Start of Entries provided

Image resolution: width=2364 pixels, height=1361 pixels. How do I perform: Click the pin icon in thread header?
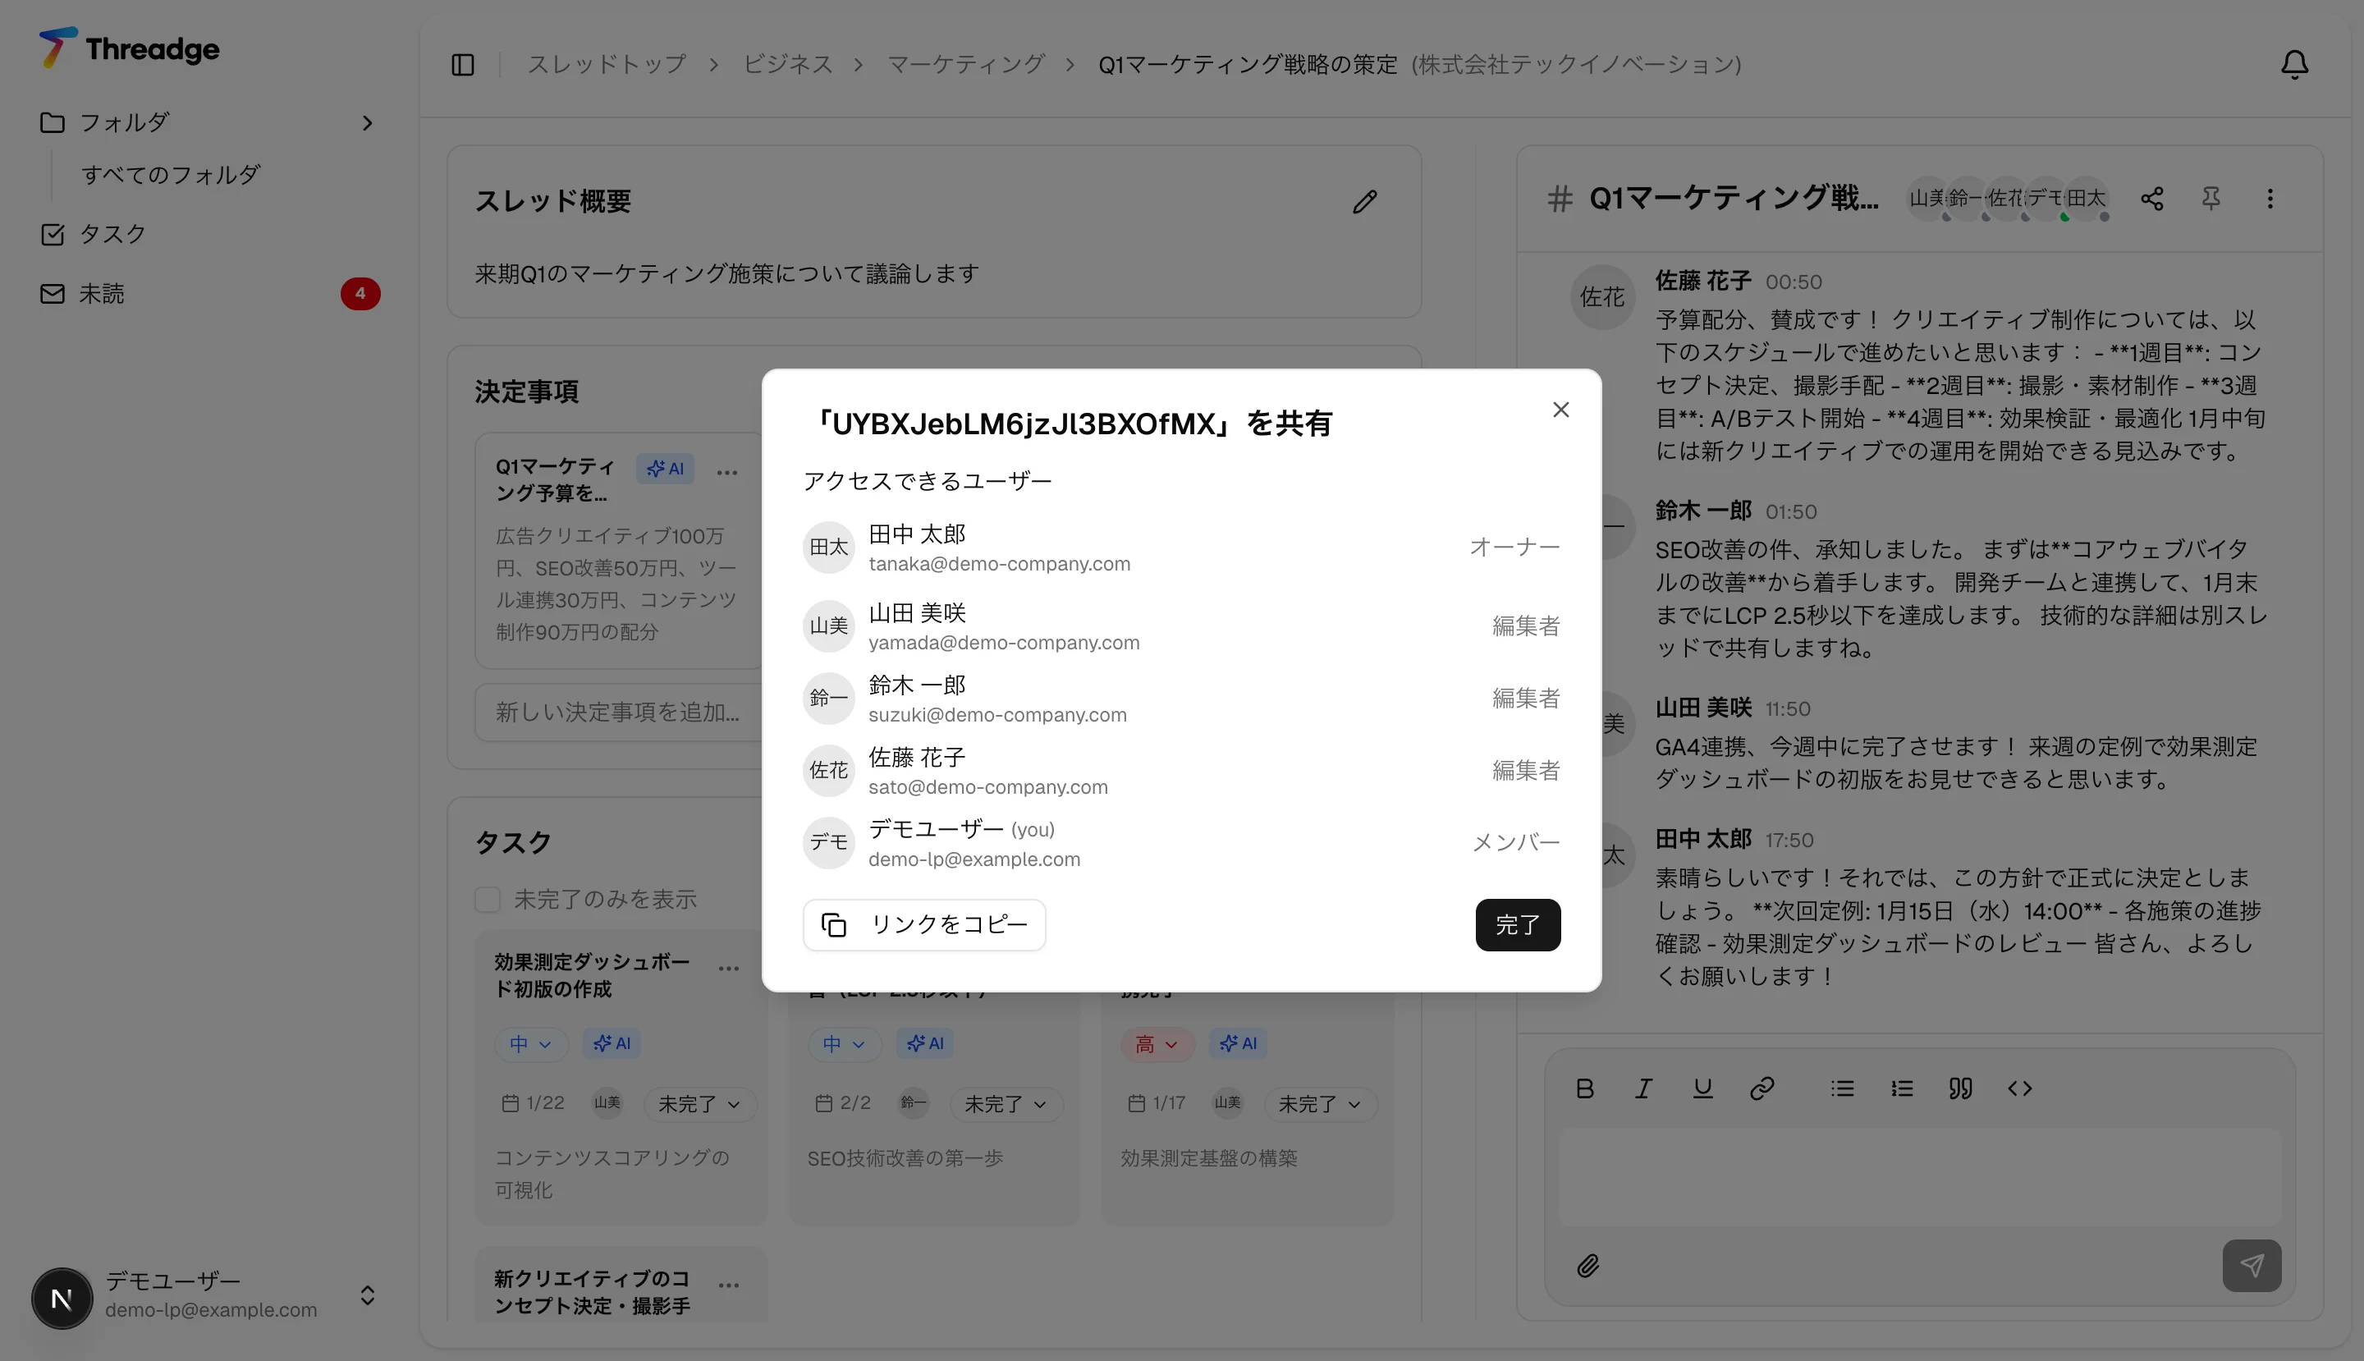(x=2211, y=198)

End of Entries provided
Start of Entries provided

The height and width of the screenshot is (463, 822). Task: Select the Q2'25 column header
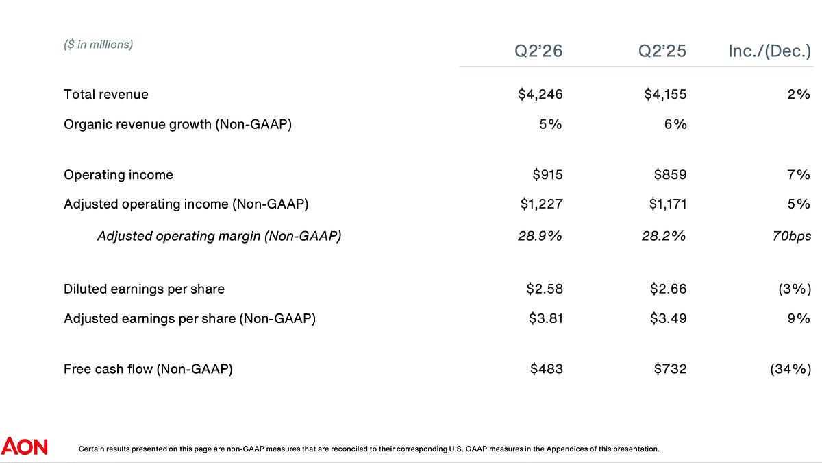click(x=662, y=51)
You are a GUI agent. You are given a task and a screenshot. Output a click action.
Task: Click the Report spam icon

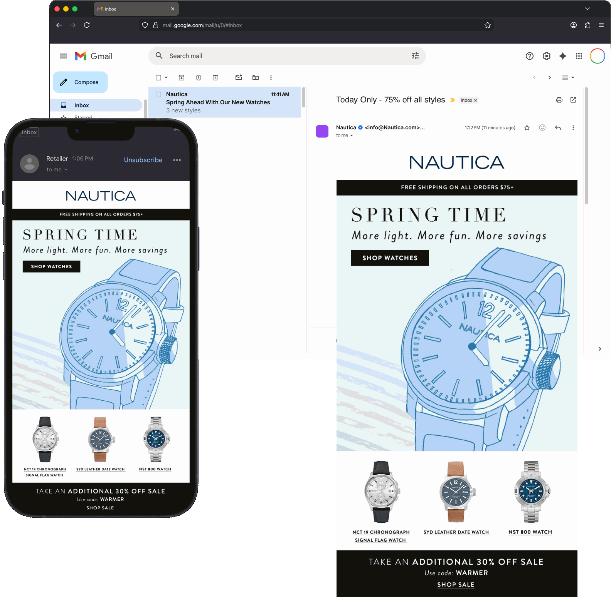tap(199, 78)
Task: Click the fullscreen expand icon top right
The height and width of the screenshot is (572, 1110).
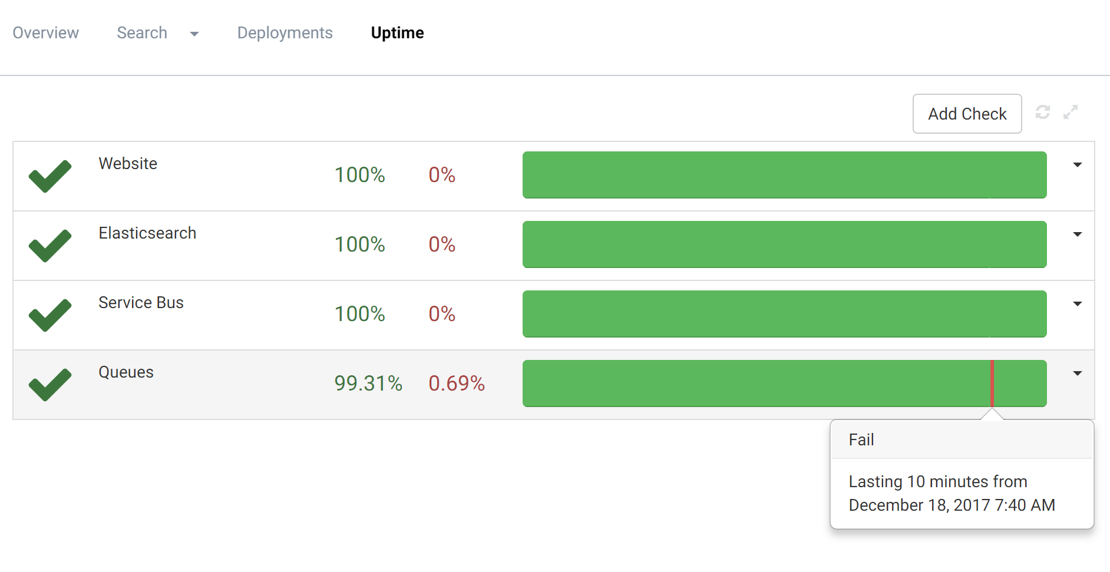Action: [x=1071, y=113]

End of Entries provided
Start of Entries provided

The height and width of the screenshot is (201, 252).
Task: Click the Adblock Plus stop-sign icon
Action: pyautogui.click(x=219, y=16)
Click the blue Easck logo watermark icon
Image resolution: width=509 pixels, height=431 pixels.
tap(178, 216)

End of Entries provided

- **Direction**: Copy the rows exactly, starting at the line containing "Click the blue Easck logo watermark icon" and ending after the line containing "tap(178, 216)".

- **The completed task**:
Click the blue Easck logo watermark icon
Image resolution: width=509 pixels, height=431 pixels.
tap(178, 216)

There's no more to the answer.